2024年度末をもって、本学理学部数理科学科の村瀬 篤 教授が退職されます。
2025年2月12日(水)に村瀬 教授の退職を記念し、「数理科学科 村瀬 篤 教授 最終講義」を開催しました。
「多変数保型形式の生態学」村瀬 教授
村瀬 教授は「多変数保型形式の生態学」という題目で最終講義を行いました。
はじめに村瀬 教授は現在に至るまでに取り組んでこられた共同研究や多くの研究者との関わり、ドイツにおける二度の在外研究の思い出等を回想しました。その後、村瀬 教授は1変数保型形式について説明しました。保型形式は、非常に大きな対称性を持つLie群上の関数のことです。1960年代以降、異なるLie群上の保型形式が相互に関係していることがわかってきており、その関係は「テータリフト」と呼ばれる積分により記述されることがあります。
村瀬 教授は興味の対象である多変数保型形式の「生態」を明らかにする中で以下の大きな3つの問題に関わり、それぞれで成果を挙げました。
1つ目はあるLie群上の保型形式のテータリフトは陽に記述できるか、またそのFourier級数展開は何か、という問題です。この問題に関連して、Kudlaリフトと呼ばれるテータリフトのFourier係数はある種のL関数の言葉により記述することができるという菅野 孝史氏との共同研究について紹介しました。2つ目はテータリフトの核はどのようなものかという問題です。この問題に関連して、直交群上の保型形式の系列であるBorcherdsリフトがある種の対称性をもつというBernhard Heim氏との共同研究について紹介しました。3つ目はテータリフトの像はどのようなものかという問題です。この問題に関連して、荒川リフトの像は保型L関数の特殊値の非零性で特徴付けられるという成田 宏秋氏との共同研究について解説し、再生公式と呼ばれる主張の利用が証明の鍵となることが説明しました。村瀬 教授はこれら3つの研究成果が得られた時期が自身の数学者人生における3つのピークであったと振り返りました。

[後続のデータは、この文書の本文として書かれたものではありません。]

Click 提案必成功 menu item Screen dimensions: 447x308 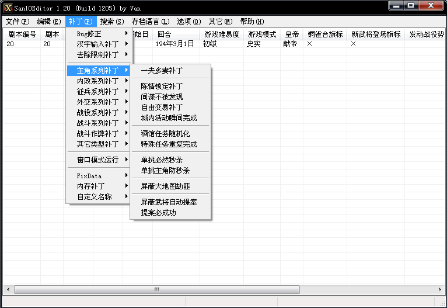coord(158,213)
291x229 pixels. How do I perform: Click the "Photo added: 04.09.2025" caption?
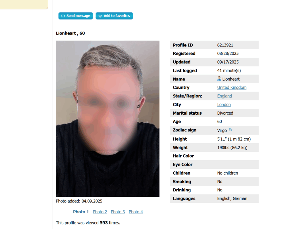pyautogui.click(x=79, y=201)

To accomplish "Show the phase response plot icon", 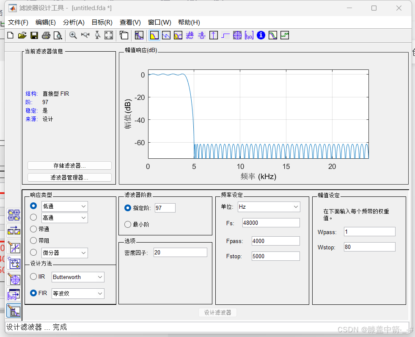I will [166, 36].
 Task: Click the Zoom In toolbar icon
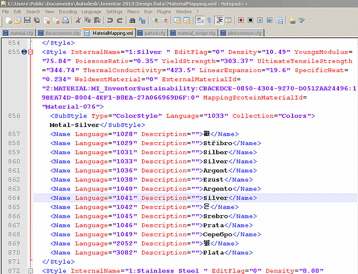pos(155,21)
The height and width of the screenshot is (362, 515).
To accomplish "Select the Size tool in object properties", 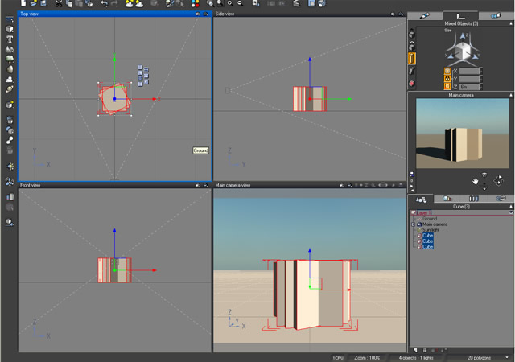I will 412,58.
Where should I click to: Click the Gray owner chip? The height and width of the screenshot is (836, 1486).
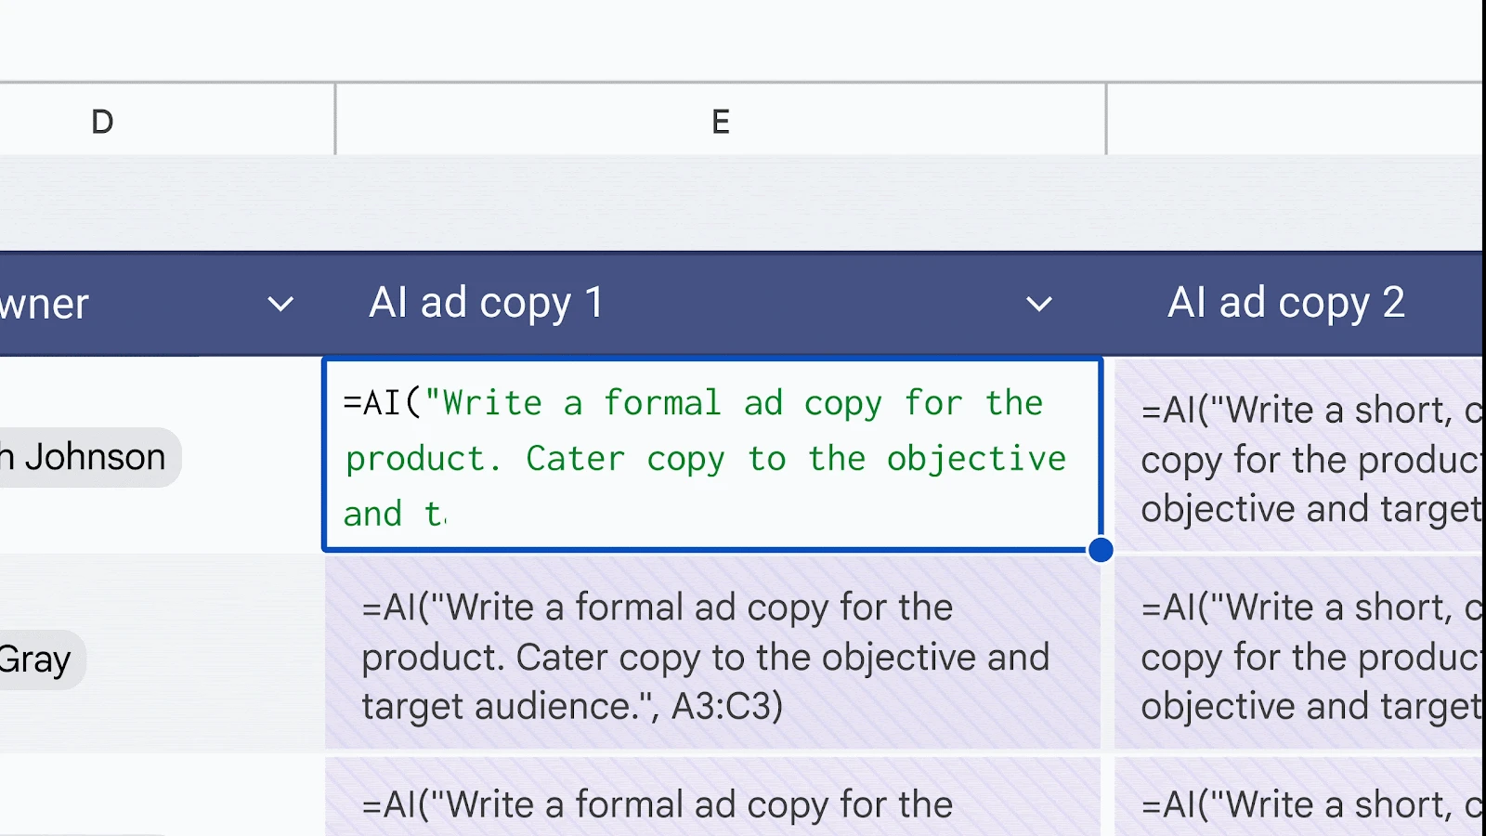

最後に「自身の大学教員としてのキャリアはこれまでであるが、数学者としてのキャリアはまだまだ続きます」とこれからの意気込みを述べ、最終講義の結びとしました。
最終講義終了後に、これまで本学における教育、研究へ尽力いただいたことに対する感謝の気持ちを込めて、花束を贈呈しました。
当日は多くの学生、教職員が最終講義を聴講し、大盛況のうちに幕を閉じました。村瀬 教授には言葉では言い尽くし難いほど多くの厚情と指導を賜りました。
村瀬 教授の末永いご多幸を心よりお祈りします。